• [Passage shown]
In a purely obiter part of his judgment, Lord Neuberger MR addressed the type of notice required for a bona fide purchaser for value of assets to take free of an interest. The banks’ alternative argument was that, when they received the proceeds from the shares sold by Mr Cushnie in partial discharge of their loans, they received it as a bona fide purchaser for value without notice of the Trading Partners’ equitable claim to the money. Strictly this part of the judgment was unnecessary, as Lord Neuberger MR had already decided that there was no tracing claim. But if there was, he considered whether the banks would have had a good defence, based on whether they had notice of Trading Partners’ interest. This depended on what ‘notice’ constituted. It meant whether the banks knew, or should be taken to have known, of the relevant facts surrounding their repayments by Mr Cushnie. But it also revolved around whether the banks should have been taken to know the relevant legal consequences of accepting the money in partial discharge of their loans (i.e. if they knew that the money was paid to them under suspicious circumstances, should then they be taken to have known that the money was probably owned by another party and susceptible to a tracing claim).

• [Source material]
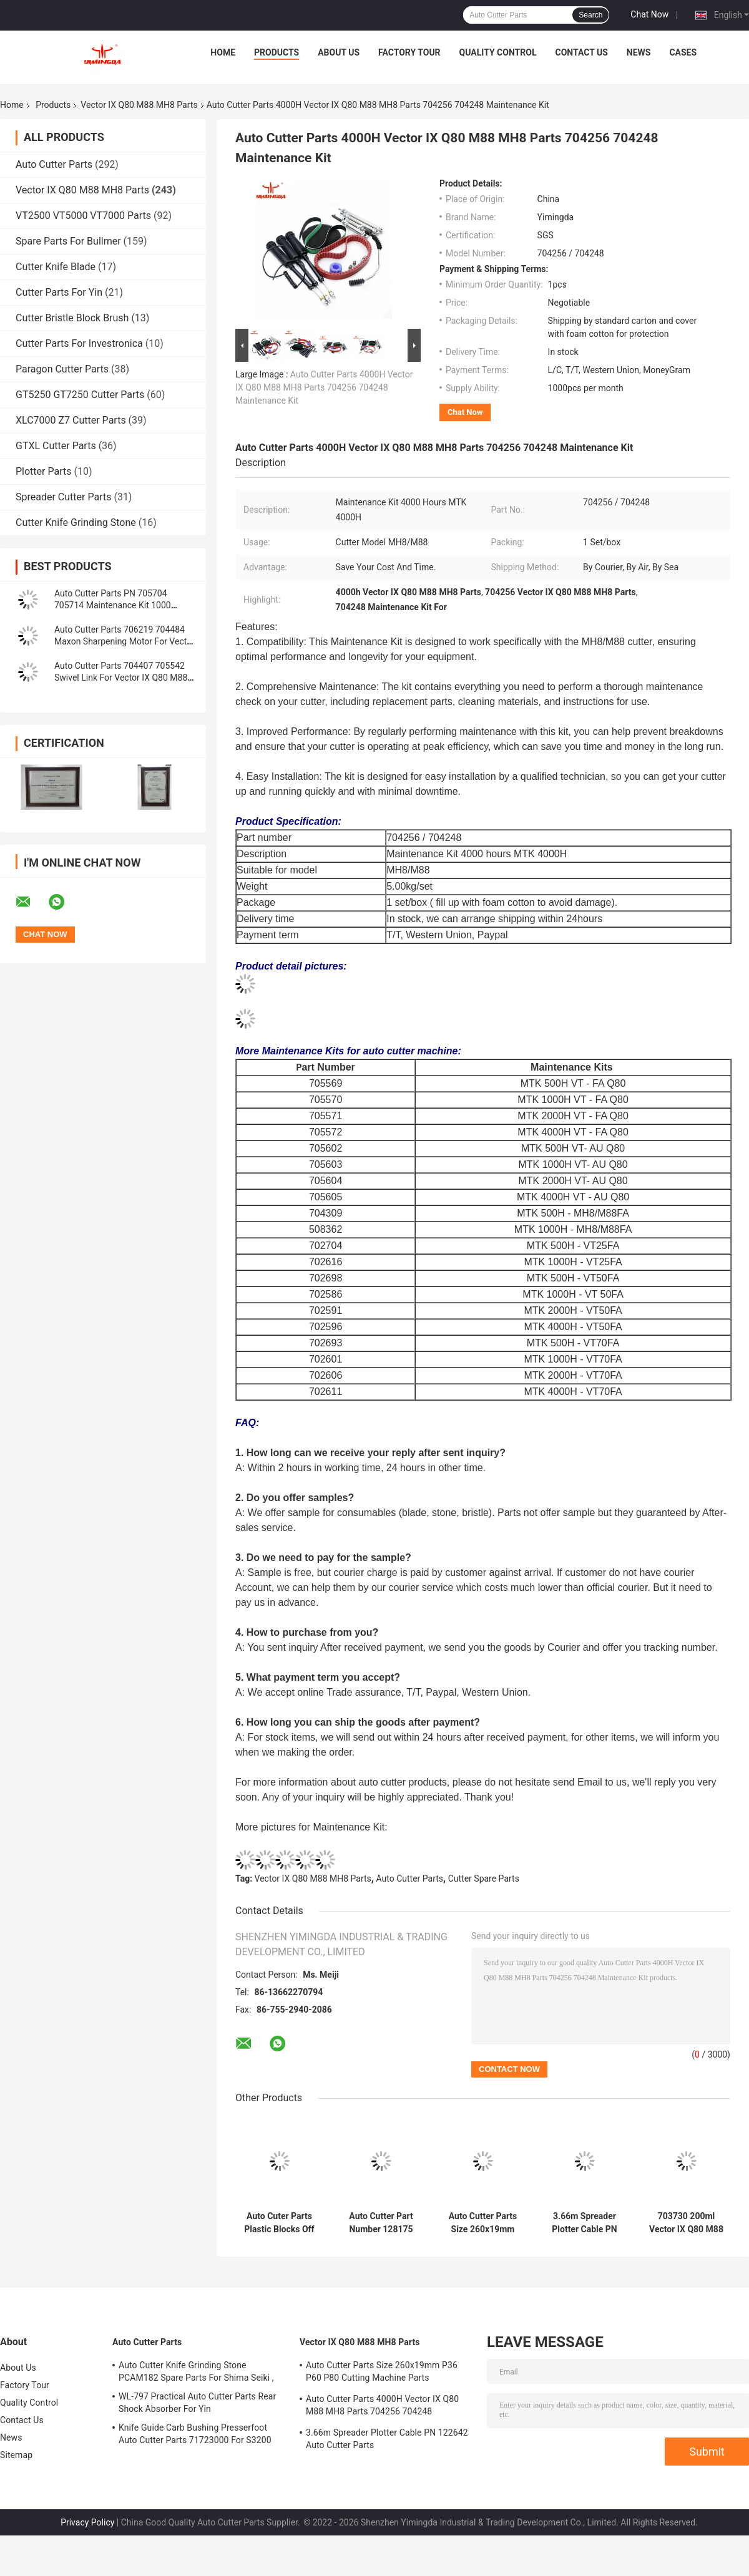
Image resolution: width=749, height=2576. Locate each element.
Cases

• [The exercise] Continue the passage above on Lord Neuberger MR's treatment of notice for a bona fide purchaser, starting after its last sentence.

• [Result for this exercise]
Lord Neuberger MR did not believe it was right automatically to say that the banks either knew or should have known of the legal consequences of accepting the money from Mr Cushnie. He said the question was whether:

a reasonable person with their attributes (i.e. those of a responsible large bank with the benefit of highly experienced insolvency practitioners as their appointed administrative receivers) should either have appreciated that a proprietary claim probably existed or should have made inquiries or sought advice, which would have revealed the probable existence of such a claim.17

Lord Neuberger MR held that the trial judge had been right to conclude that the banks were bona fide purchasers for value and took the money without notice of Trading Partners‘ claim. In terms of the facts, it had subsequently been made clear that the transactions made by the group of companies were fraudulent, but that was not apparent at the time the banks accepted the money from Mr Cushnie. As those facts were not clear at the time, it could not be said that the banks should have appreciated the potential legal consequence that the money paid by Mr Cushnie might have been owned by Trading Partners Ltd.

Tracing may occur at common law or in equity.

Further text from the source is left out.